There's a saying among equestrians that if you haven't fallen off a horse, you probably haven't been riding long enough, and as with most sayings, there's at least a kernel of truth in it.
I started riding at a young age, and I rode pretty seriously all the way through my childhood and teen years, up until my junior year of high school. At that point, I had to make a decision between two things I really wanted: to keep riding and to go to an out of state college. Ultimately, I chose the out of state school, and since my parents couldn't afford to send both me and my horse, a beautiful, somewhat cantankerous bay mare named Ginger, away to college, Ginger had to be sold. In the intervening years between then and now, I have ridden only infrequently.
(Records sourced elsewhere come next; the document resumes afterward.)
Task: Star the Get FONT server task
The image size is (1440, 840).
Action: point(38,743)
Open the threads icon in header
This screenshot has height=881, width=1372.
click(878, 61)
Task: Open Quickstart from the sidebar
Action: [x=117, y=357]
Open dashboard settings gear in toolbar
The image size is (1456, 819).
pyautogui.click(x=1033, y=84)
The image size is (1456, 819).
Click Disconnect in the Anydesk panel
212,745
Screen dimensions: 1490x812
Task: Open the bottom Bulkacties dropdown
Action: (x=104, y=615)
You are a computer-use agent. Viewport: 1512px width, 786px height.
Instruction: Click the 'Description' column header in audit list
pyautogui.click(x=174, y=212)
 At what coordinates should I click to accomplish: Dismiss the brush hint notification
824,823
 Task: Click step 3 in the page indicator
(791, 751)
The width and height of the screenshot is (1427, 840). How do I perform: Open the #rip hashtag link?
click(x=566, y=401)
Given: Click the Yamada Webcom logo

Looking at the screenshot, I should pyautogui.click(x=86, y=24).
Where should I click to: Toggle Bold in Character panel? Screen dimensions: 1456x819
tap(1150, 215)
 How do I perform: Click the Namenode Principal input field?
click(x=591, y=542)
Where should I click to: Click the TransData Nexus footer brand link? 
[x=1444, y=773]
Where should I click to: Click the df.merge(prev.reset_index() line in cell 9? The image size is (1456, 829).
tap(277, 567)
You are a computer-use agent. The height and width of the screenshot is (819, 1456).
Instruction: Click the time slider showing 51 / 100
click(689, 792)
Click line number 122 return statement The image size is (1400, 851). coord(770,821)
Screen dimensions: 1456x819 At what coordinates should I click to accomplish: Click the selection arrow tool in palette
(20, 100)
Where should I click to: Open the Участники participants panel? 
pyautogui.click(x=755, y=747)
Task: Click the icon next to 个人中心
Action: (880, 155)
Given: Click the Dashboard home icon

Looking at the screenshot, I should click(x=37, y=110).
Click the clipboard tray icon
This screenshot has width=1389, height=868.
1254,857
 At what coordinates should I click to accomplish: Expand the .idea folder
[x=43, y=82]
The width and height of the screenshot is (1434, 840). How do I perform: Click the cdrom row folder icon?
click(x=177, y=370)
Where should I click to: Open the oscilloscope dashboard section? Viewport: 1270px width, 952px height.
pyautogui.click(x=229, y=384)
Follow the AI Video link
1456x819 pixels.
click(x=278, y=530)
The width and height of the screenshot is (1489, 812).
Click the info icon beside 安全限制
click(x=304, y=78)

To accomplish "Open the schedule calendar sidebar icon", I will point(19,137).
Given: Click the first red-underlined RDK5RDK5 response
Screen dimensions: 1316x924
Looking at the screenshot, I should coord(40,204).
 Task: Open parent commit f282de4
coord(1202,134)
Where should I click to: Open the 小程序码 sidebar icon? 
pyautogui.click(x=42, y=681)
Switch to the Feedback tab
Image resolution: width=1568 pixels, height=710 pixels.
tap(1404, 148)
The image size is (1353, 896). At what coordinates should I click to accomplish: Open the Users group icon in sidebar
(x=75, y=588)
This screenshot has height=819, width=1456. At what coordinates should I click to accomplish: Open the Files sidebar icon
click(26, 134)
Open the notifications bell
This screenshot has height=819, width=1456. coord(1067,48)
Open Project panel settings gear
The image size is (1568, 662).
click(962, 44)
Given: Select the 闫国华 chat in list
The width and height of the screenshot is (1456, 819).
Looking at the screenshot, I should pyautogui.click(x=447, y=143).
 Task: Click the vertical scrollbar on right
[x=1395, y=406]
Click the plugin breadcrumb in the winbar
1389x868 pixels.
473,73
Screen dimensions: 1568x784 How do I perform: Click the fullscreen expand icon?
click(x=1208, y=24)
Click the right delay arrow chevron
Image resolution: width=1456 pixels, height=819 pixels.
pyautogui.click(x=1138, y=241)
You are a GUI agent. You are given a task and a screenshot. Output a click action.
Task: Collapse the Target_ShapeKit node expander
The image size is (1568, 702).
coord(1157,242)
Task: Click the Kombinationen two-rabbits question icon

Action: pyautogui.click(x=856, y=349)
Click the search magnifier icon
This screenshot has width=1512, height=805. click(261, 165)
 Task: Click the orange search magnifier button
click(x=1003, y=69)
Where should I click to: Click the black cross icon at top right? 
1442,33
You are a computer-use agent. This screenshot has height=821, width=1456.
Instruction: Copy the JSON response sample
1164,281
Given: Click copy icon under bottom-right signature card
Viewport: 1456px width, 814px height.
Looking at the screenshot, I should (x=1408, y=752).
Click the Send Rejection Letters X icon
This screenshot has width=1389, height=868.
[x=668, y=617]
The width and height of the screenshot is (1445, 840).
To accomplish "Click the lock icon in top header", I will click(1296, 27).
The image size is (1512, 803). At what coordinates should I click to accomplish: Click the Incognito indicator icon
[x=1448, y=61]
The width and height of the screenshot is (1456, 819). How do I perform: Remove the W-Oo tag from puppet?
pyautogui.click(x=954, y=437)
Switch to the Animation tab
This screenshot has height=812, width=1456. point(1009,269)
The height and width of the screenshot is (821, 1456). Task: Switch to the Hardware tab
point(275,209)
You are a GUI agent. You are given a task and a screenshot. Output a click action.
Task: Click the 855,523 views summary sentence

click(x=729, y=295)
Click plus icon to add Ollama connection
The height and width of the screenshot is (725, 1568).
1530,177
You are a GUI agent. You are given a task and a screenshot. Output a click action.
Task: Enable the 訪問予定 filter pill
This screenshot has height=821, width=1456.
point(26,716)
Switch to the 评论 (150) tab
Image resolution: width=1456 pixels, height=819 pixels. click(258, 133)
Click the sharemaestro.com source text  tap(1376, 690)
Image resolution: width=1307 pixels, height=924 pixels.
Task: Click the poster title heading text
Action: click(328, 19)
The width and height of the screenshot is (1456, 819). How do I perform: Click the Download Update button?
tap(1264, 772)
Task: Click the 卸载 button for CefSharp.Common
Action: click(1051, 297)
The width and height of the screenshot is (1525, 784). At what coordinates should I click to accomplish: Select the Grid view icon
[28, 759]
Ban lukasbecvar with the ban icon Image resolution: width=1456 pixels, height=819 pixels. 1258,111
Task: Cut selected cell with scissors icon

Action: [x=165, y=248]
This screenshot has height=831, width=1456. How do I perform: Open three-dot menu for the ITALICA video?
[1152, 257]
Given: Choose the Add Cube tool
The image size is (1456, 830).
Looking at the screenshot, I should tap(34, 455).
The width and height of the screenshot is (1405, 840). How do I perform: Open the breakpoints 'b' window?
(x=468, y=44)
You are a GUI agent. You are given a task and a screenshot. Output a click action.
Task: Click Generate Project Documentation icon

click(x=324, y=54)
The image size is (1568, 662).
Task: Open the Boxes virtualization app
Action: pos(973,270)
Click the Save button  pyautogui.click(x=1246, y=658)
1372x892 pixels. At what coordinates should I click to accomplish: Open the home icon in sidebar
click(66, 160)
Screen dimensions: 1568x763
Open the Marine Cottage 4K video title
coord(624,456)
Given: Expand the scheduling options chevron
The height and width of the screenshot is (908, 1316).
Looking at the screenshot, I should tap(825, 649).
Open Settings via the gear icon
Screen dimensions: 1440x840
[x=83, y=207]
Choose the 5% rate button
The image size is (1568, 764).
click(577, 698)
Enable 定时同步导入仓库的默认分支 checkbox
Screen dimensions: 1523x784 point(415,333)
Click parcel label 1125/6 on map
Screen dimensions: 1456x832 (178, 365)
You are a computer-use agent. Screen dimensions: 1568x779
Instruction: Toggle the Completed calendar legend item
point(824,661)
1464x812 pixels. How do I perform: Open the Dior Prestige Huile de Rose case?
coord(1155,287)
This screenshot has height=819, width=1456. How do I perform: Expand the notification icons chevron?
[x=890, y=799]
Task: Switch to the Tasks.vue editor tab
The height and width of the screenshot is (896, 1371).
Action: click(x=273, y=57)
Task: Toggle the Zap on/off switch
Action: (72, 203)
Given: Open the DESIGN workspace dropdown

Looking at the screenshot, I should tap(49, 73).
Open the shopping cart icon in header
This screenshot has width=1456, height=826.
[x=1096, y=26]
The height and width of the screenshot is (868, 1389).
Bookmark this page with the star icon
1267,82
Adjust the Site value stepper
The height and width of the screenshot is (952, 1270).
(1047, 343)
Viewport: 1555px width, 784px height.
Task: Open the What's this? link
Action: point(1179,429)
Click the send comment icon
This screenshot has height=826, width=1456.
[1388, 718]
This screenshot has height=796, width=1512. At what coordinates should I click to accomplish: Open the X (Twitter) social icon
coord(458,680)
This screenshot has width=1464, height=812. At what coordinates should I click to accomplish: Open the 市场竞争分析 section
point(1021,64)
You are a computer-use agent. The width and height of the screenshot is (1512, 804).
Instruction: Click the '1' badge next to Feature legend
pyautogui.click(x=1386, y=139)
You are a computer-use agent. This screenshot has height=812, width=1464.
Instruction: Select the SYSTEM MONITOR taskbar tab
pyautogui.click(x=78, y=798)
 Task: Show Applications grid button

Naturally, then, it has been some years since I've fallen. Until, that is, earlier this evening. It was my sixth lesson, and for the first time in far too many years, I was cantering. It was, in a word, amazing. For those non-horse people, the canter is a three beat gait that is often confused with a gallop. By this I mean that there are three audible footfalls (da da DAH ... da da DAH ... da da DAH) per stride, and then the moment of suspension, when all four of the horse's legs are off the ground. It is as close to flying as you will ever get without either being aboard an airplane or astride a hippogriff, and to say I have missed it would be a dreadful understatement, but missed it I certainly have.
I can't say I feel the same about falling, although, to be totally honest, I didn't fall a whole lot back in the day. I was younger then, and in better shape. I had a rock solid seat and leg muscles of iron. I wasn't easy to unseat. Unfortunately, I can no longer say that, and during this evening's lesson, that fact was brought home when my mount got a little too strong at the canter, and instead of sitting deeper into my saddle and going with him, I got caught off balance, and landed, rather inelegantly, in the dirt.
I'm fine, and in truth I think my poor instructor was more shaken than I was (to be honest, I was pretty happy to have landed safely on terra firma, however ungracefully I may have landed there - it is always those few seconds before a fall, which seem to stretch out to hours - if you've ever been in a car accident you'll know what I mean - that are worse than the fall itself), and I got up, dusted myself off, and got, as the saying goes, back up on the horse. Because that is what you do. You hope that you don't fall. You work at developing a solid seat so that you are balanced in the saddle at whatever gait you happen to be traveling in. But if you fall, and at some point (though hopefully not often) you will, you get up, and get back on in pretty short order. Because otherwise you may never get back on at all. And that is not an option.